The partnership with Anthropic reflects a broader AI ecosystem strategy. Rather than building a closed system, Figma is integrating deeply with leading AI platforms.

In a world where prompts increasingly initiate product workflows, Figma wants to be the canvas where those outputs are refined, iterated, and shipped.

Image Editing and the Weavy Acquisition

Figma also launched three AI-powered image editing tools directly inside its canvas. Complementing that move, it acquired Weavy—now rebranded as Figma Weave—which combines leading AI models with professional editing tools in a browser-based environment.

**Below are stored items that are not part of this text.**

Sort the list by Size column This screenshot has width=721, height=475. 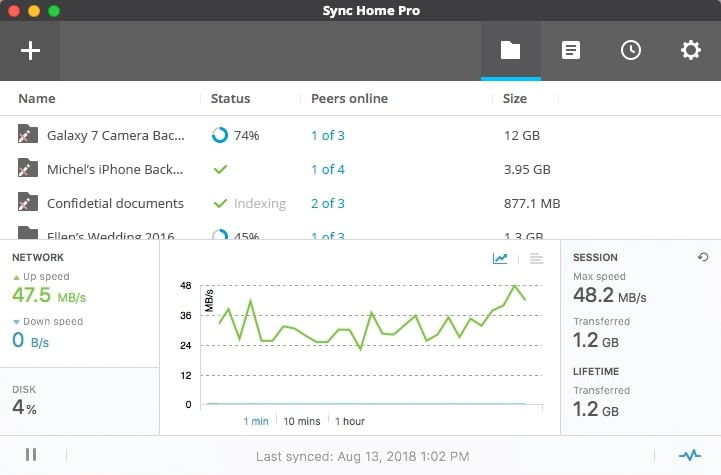[515, 99]
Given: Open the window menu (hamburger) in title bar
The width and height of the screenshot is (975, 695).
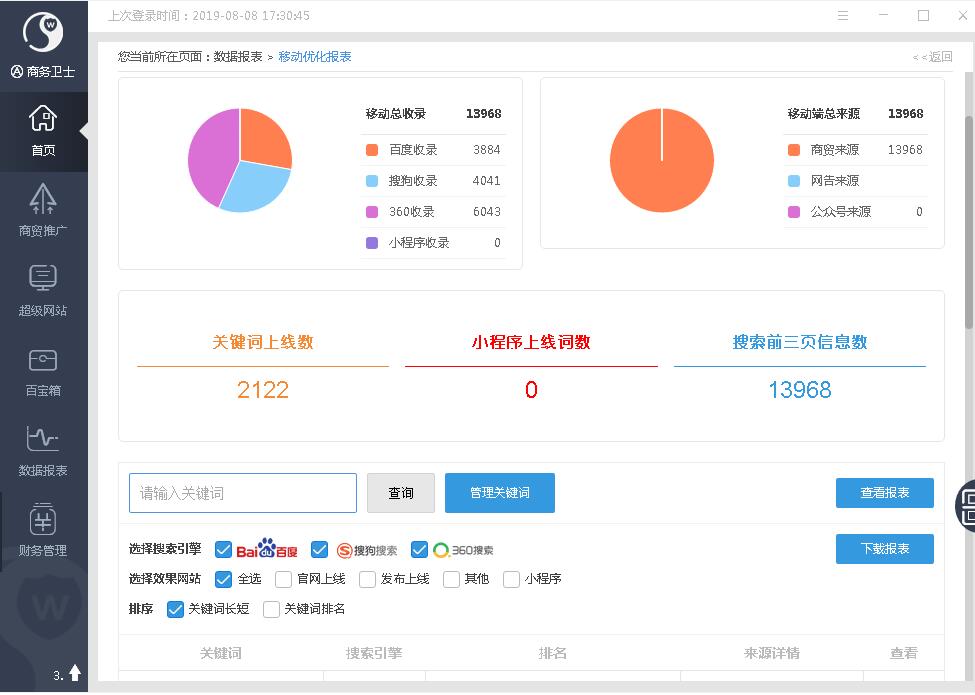Looking at the screenshot, I should pos(844,16).
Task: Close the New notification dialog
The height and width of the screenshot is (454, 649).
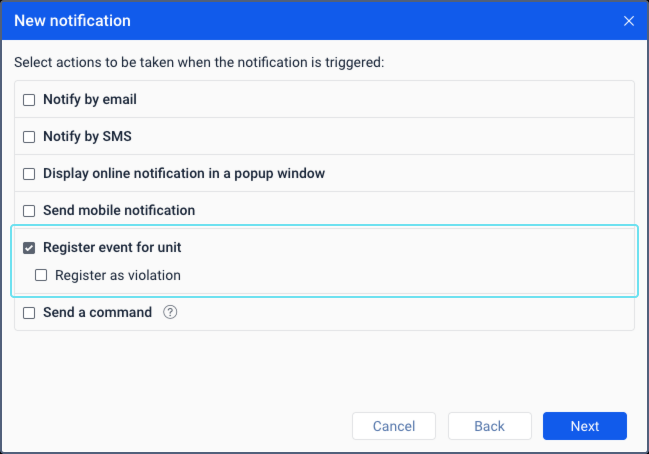Action: pyautogui.click(x=629, y=21)
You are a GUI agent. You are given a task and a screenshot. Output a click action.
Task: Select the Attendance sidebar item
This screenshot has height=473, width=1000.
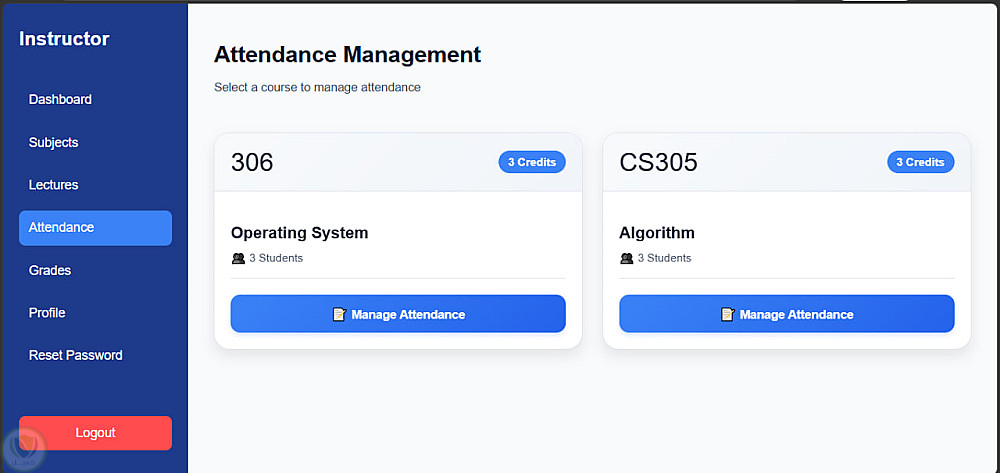[x=95, y=228]
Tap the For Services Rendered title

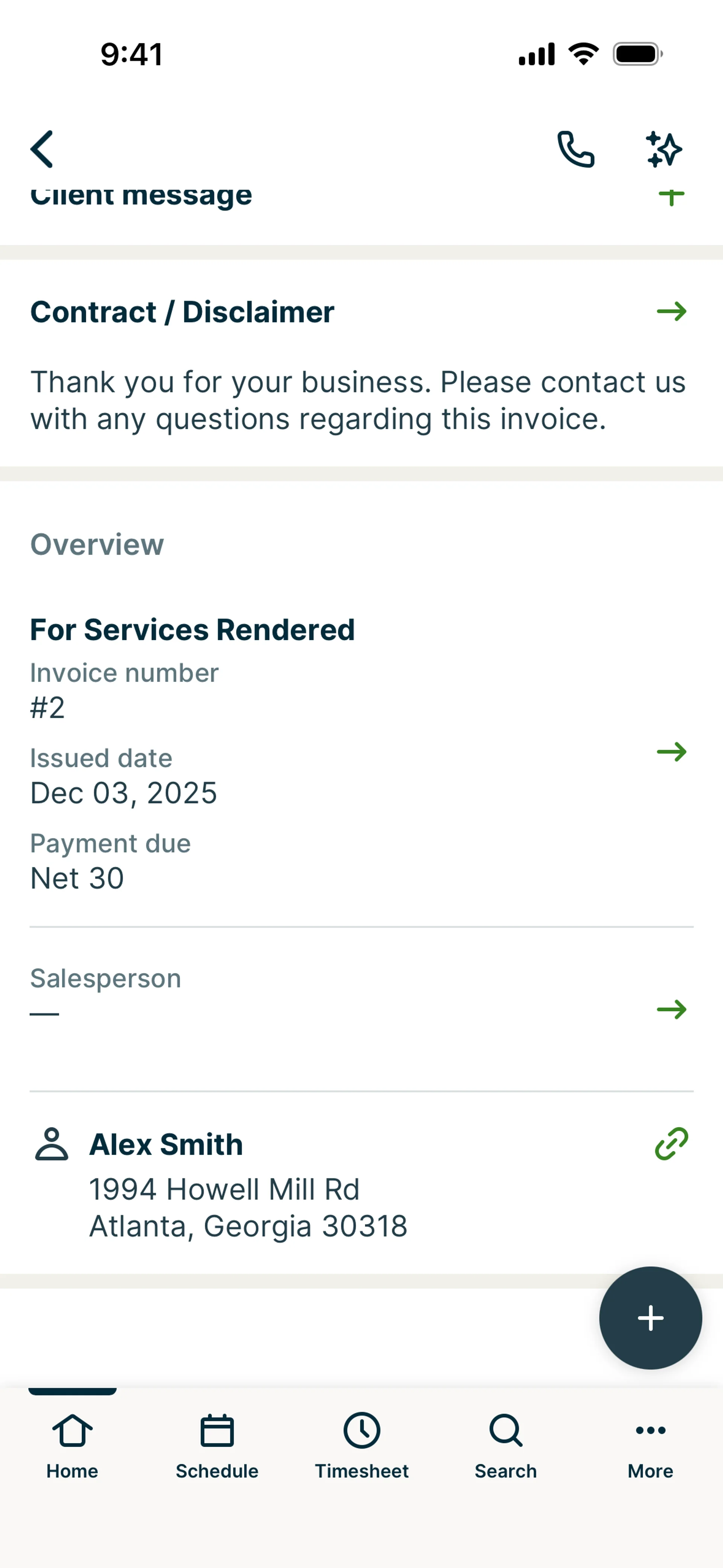[192, 630]
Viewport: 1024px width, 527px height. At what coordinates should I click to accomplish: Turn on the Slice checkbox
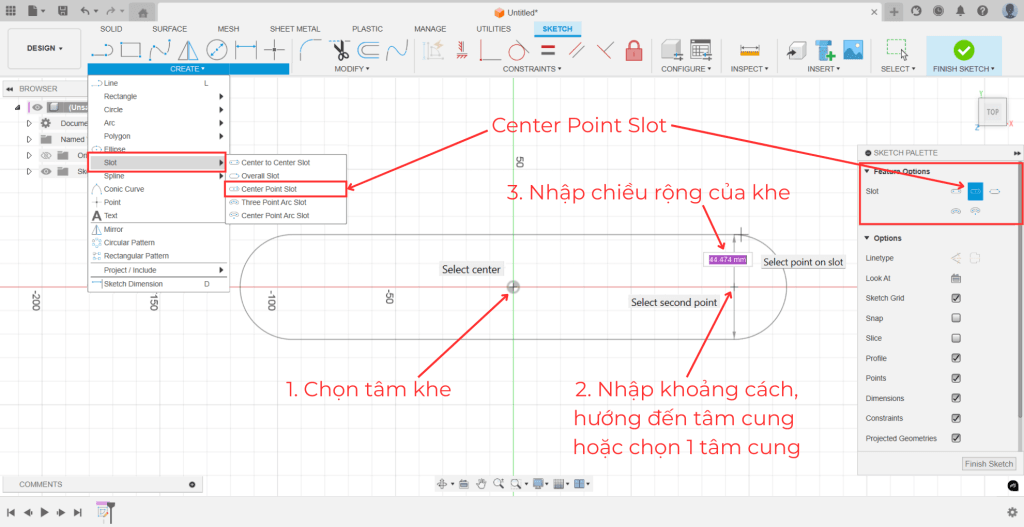coord(956,338)
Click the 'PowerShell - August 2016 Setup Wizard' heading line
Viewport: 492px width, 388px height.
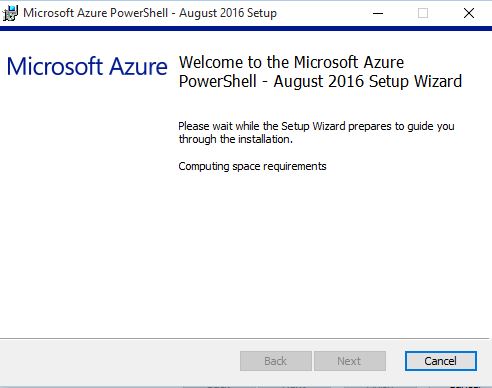point(320,82)
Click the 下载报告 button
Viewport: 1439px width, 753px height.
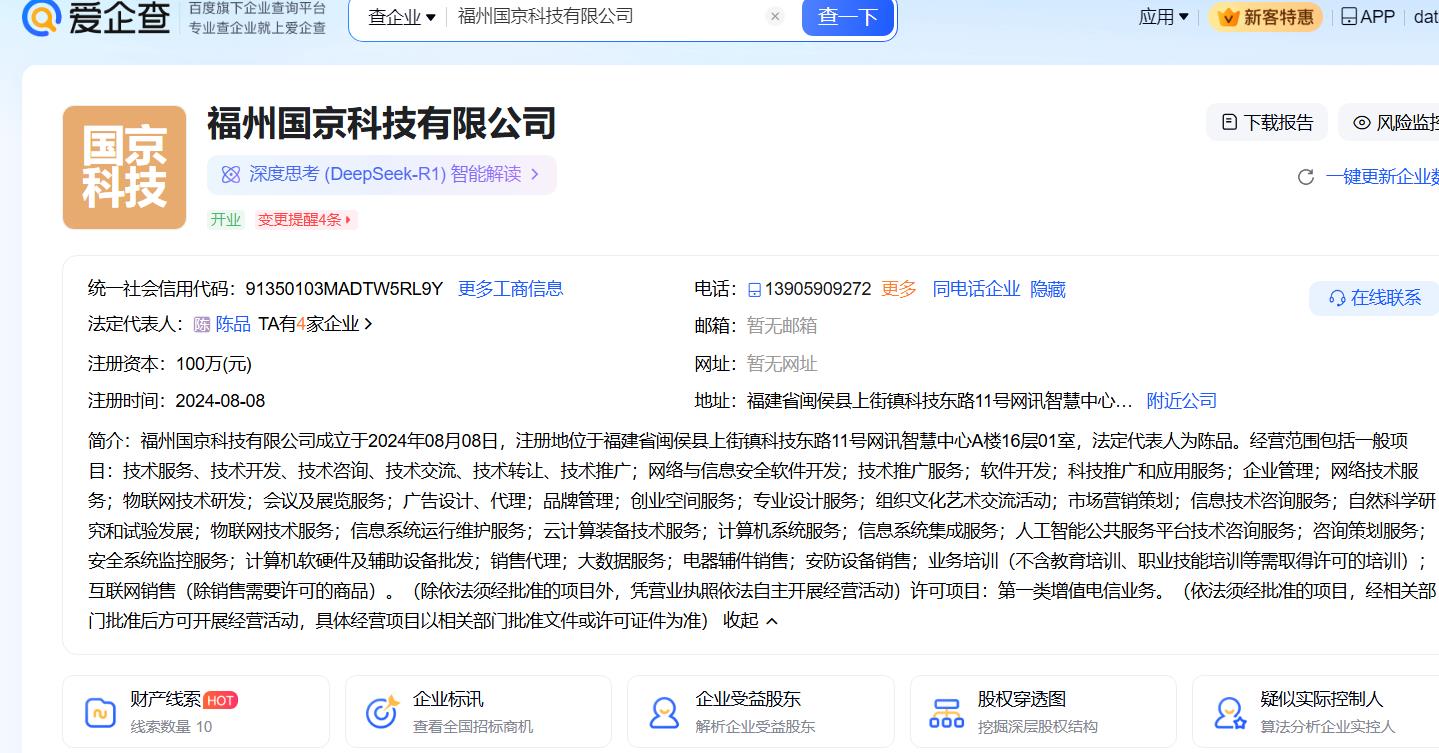(1267, 123)
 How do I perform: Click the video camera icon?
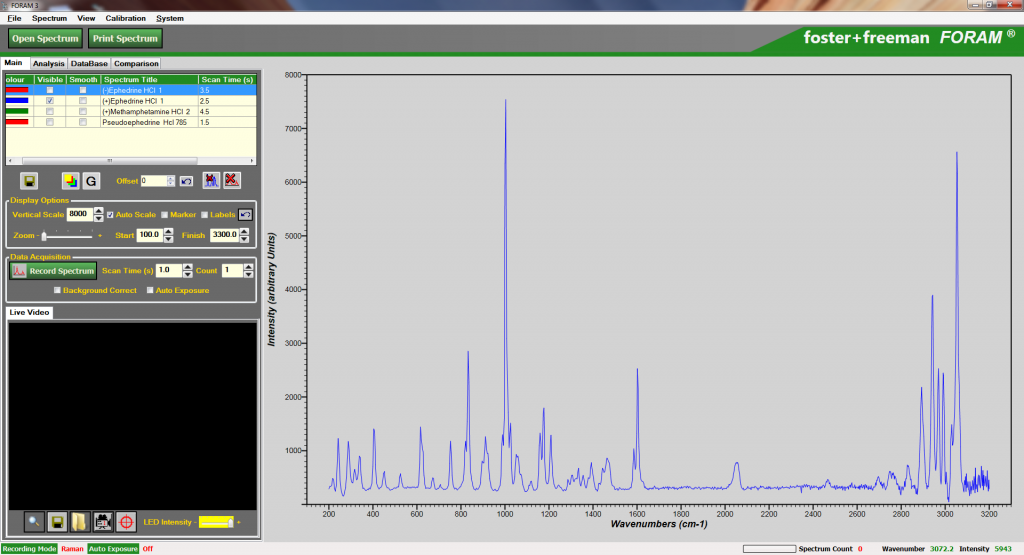(103, 522)
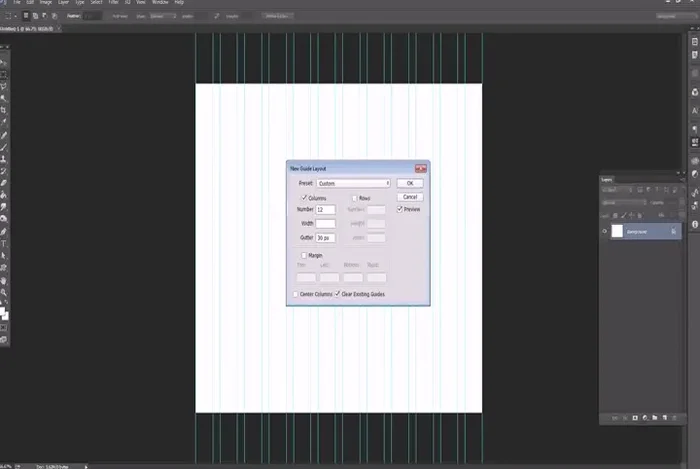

That acquisition signals Figma’s intent to expand beyond UI design into broader creative workflows, potentially competing more directly with creative tool incumbents.

Global Expansion: India in Focus

Figma opened a new office in Bengaluru and announced local data hosting and governance support for enterprise customers in India, now its second-largest market by monthly active users.

With international revenue growing 45% year-over-year, global expansion is no longer a side story—it’s central to the company’s growth thesis.

Strategic Positioning in the Product Stack

CEO Dylan Field framed Figma’s role as central to the product development stack—whether work begins in a terminal, a prompt box, or a hand-drawn sketch.

That positioning matters. As AI blurs the lines between design and development, Figma is aiming to remain the connective layer between ideation and execution.

Its abandoned merger with Adobe is now history. What remains is a publicly traded company with strong cash reserves, accelerating AI integration, and expanding enterprise adoption.

The Outlook

For 2026, Figma projects:

  • Q1 revenue: $315–$317 million

  • Full-year revenue: $1.366–$1.374 billion

  • Non-GAAP operating income: $100–$110 million

Growth is expected to moderate from 41% to roughly 30%, but with sustained profitability and expanding platform adoption, that slowdown appears more like normalization than weakness.

The Bottom Line

Figma’s latest earnings show a company scaling rapidly while evolving into an AI-powered collaboration platform. Revenue growth remains strong, enterprise retention is high, and AI adoption is accelerating across its ecosystem.

As product teams increasingly begin their workflows in AI tools like Claude and ChatGPT, Figma is positioning itself not as a replacement—but as the creative control center where AI outputs become polished products.

If 2025 proved it could grow post-IPO, 2026 will test whether AI-driven platform expansion can sustain that momentum.